举国人民放假的圣诞假期虽然对无业游民来说作为节日找理由嗨一下的意义要远大于作为假期的意义他正美美地香甜地睡着觉, 迷迷糊糊在床头抓到电话,结果从中听到了有如晴天霹雳一般的消息。
他扭头看向床旁边的窗户,玻璃窗由于屋内温暖的空气和窗外巨大温差凝满水珠,雾蒙蒙的一片,外面的景色隐隐约约散发着雪白的光。
“抱歉打扰你甜美的睡梦, 那我再说一遍考虑到我刚才打给你的时候你还在打哈欠,那么我想这一切是可以理解的。是的,我到哥谭了。”
布莱克发出一声绝望的呻吟。
这一刻,比起温暖的被窝和床铺,什么都不值一提。可观的收入、疼痛的惩罚、死亡的威胁, 都比不上被窝里的五分钟。

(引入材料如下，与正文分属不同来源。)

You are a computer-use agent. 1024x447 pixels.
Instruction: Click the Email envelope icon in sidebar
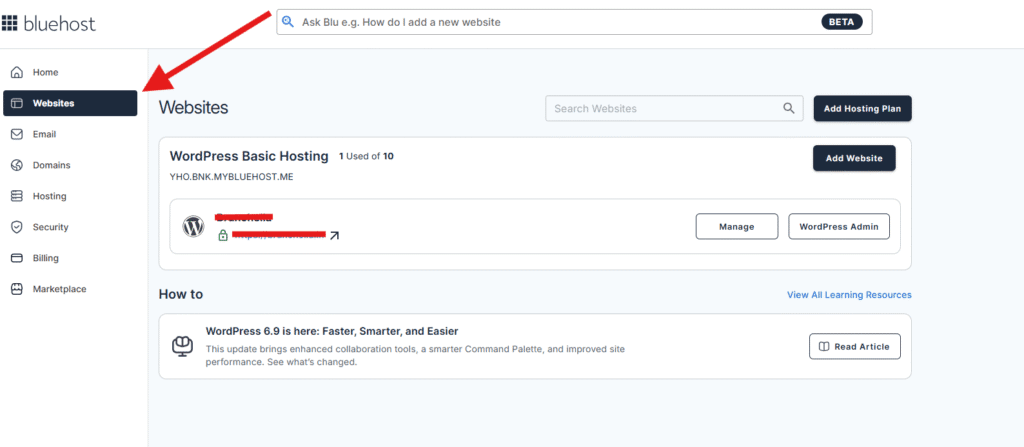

他老啦。学不来街头那些精神的小伙子。他们空空如也的脑袋里面只剩下肌肉, 除了皮糙油厚也没啥资本,内心的躁动和过剩的荷尔蒙让他们像电热炉一样散发着热量,完全经得起起早贪黑的奋斗人生。
可今年是他第一次能在家里开得起暖气说来你可能不相信, 9102年了, 哥谭每年冬天都还有人冻死。暖融融的风吹得他昏昏欲睡,开了暖气的房间是温柔乡, 他头一次觉得活着是桩幸福的事。
一旦从简朴进入奢侈的生活,就回不去了。哥谭的冬天那滋味谁待过谁懂。
“呃听起来你不太欢迎我,布莱克先生。前几天你追加了一个订单, 我评估后觉得你很需要它。但现在我不太确定了, 你真的是布莱克先生本人吗我开始怀疑你和帕克工业合作是否真的出于你自己的意图了。”
布莱克刚把自己重新摔进被子里,还没想好怎么回答。睡在他旁边的老婆又拽着他的领子把他提了起来。
“那是你老板的电话吗”
布莱克捂着电话用口型说“不,是是老板合作伙伴的电话。”
“所以你有业务要处理”布莱克的老婆两眼放光。
这么多年来他们家第一次能装上空调用上暖气, 圣诞节还拿到免费餐券去高档餐厅吃饭。布莱克这毫无上进心的家伙在街头混了这么多年,又跟着人贩毒又跟着收保护费,再加上她同时兼职清洁工和护工两份工作,才勉强不让全家饿死。为了孩子能上得起学,能给孩子买上保险,他们甚至不敢生病。现在跟了新老大,给的薪水大方福利又高,还不叫他去杀人放火,世界上再到哪去找这样的好事
“呃”
布莱克还在支支吾吾,他的妻子一把夺过了电话“是的,这里是布莱克本人。他有一点感冒和偏头痛,但您不用担心他,他一定会准时前往赴约。”然后“啪嗒”按掉了电话。
“你这血里长蛆的懒虫,吃屎的蜣螂,aaaaaaaa活该你一辈子趴在地上舔灰”
她扇了布莱克一个耳光,把他从床上踹下去,将挂在门上熨好的大衣西装一把撕下来丢给他。一套行云流水的动作后,她的丈夫成功被扫地出门。
还没反应过来的布莱克摸了摸火辣辣的脸颊,在寒风中抱着衣服打了个寒颤,灰溜溜地滚了。
他摸出手机给自家老大打电话“老大,帕克先生提前来哥谭了,我们该怎么办”
“那就去见他。把地址告诉我。”
电话被秒接,那一头的声音一如既往稳定清明,不管布莱克什么时候打过去都是如此。
这让布莱克情不自禁地感慨,也许这就是老大之所以是老大,而自己原本只能是个普通混混的原因。